Text:

═══

# NAS Qnap 251+ Nachfolger / Ersatz gesucht - Kaufberatung



## Manta1500 (22. Juli 2020)

Hallo Gemeinde,
bin mir nicht ganz sicher ob mein anliegen hier her gehört, aber ich fand keine andere Rubrik - Wenn falsch bitte verschieben.

Da ich hier im Forum schon erfolgreich einen Gamer-PC  mit eurer Hilfe und Ratschlägen zusammen stellen konnte, wende ich mich wieder an diejenigen die das wissen haben und sich bereit erklären mir bei der Entscheidung das richtige zu finden zu-helfen.

So was suche ich, erstmal, was habe ich und was mache ich damit.


Ist: 
Qnap 251+ mit 6T im raid 1
Filme - Serien werden über Lan an 4 Raspi´s (mit Kodi17,6) gestreamt    
mehr nicht, das soll sich aber mit der Neuen Nas ändern.

Soll:
Marke : Qnap oder Synology
Mehr Speicher, Einschübe - dachte so an 5 - 6 oder max 8 bay , es gibt auch welche mit zusätzliche 2,5er Einschübe, aber weiß nicht ob die was sind für mich.

═══

Erfasste Daten:
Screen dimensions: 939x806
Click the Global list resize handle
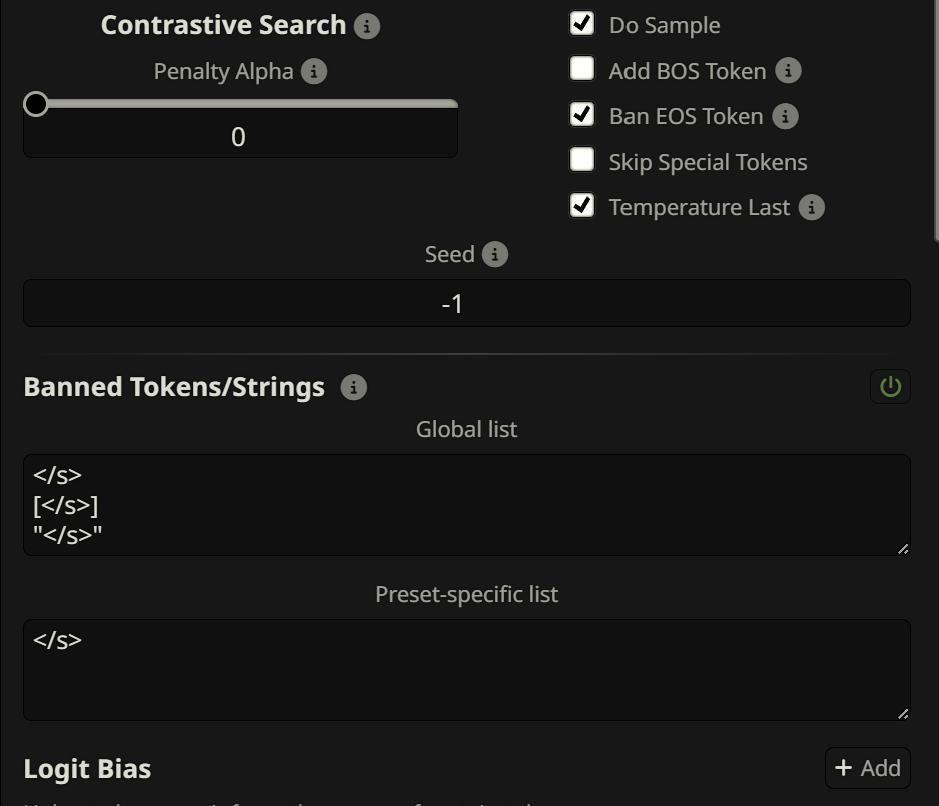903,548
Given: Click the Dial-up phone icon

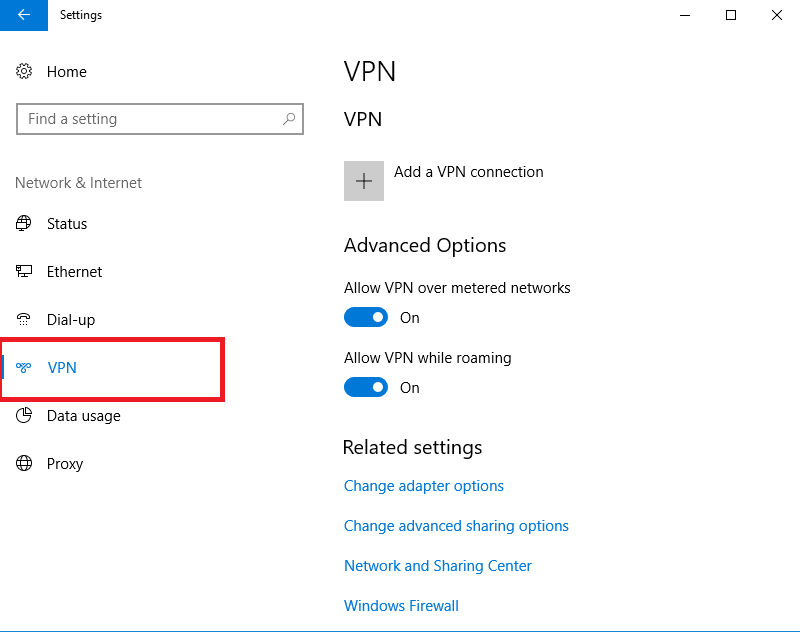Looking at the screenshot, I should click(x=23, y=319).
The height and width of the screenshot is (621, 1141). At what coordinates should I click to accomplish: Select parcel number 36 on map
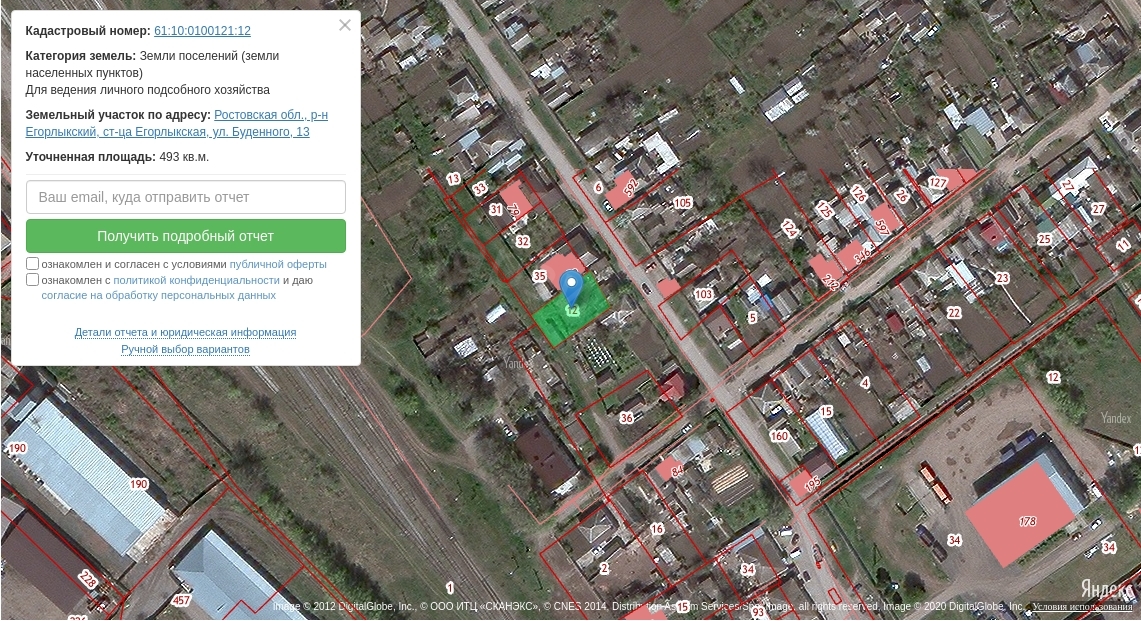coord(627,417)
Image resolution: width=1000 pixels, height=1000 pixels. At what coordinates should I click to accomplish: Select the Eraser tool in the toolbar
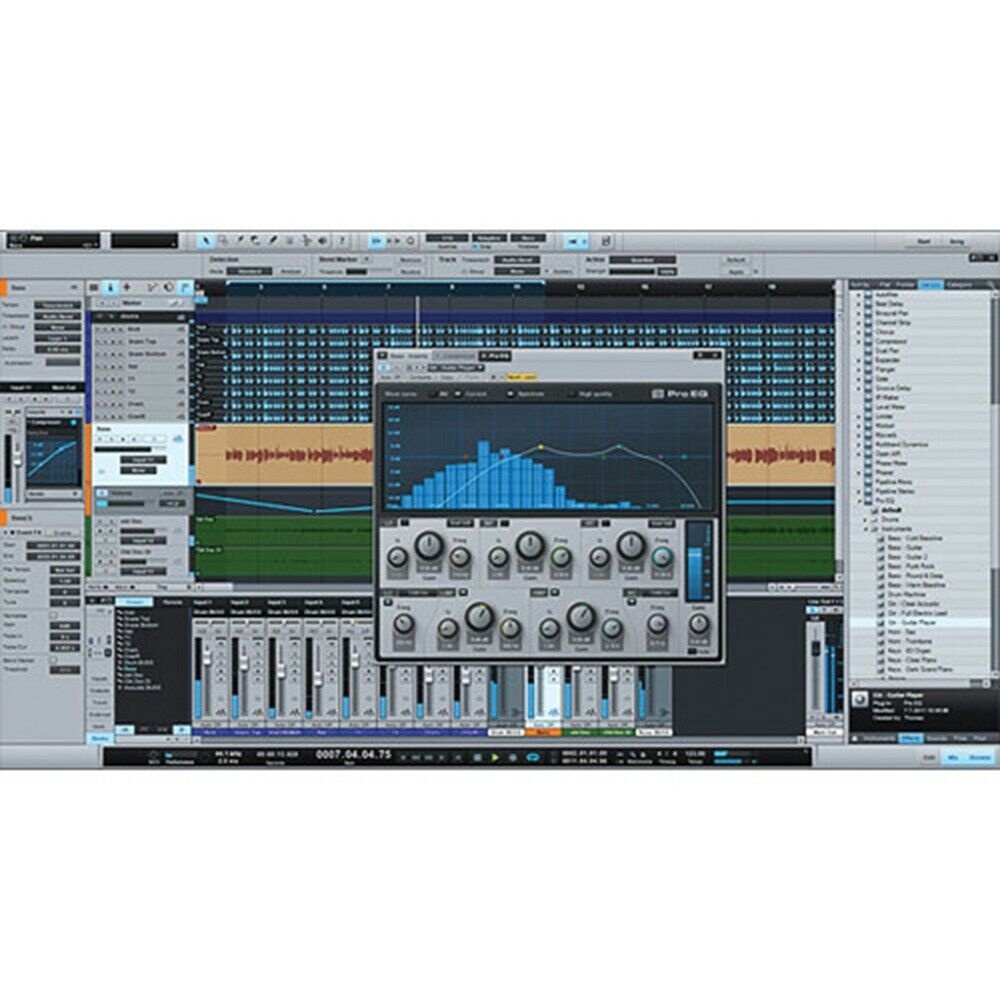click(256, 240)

═══

Deine Aufgabe: Wie lautet der Abschnitt im Forumsthread zur NAS-Kaufberatung von „Da ich hier“ bis „Neuen Nas ändern.“? Gib ihn Wort für Wort aus.

Antwort unten:
Da ich hier im Forum schon erfolgreich einen Gamer-PC  mit eurer Hilfe und Ratschlägen zusammen stellen konnte, wende ich mich wieder an diejenigen die das wissen haben und sich bereit erklären mir bei der Entscheidung das richtige zu finden zu-helfen.

So was suche ich, erstmal, was habe ich und was mache ich damit.


Ist: 
Qnap 251+ mit 6T im raid 1
Filme - Serien werden über Lan an 4 Raspi´s (mit Kodi17,6) gestreamt    
mehr nicht, das soll sich aber mit der Neuen Nas ändern.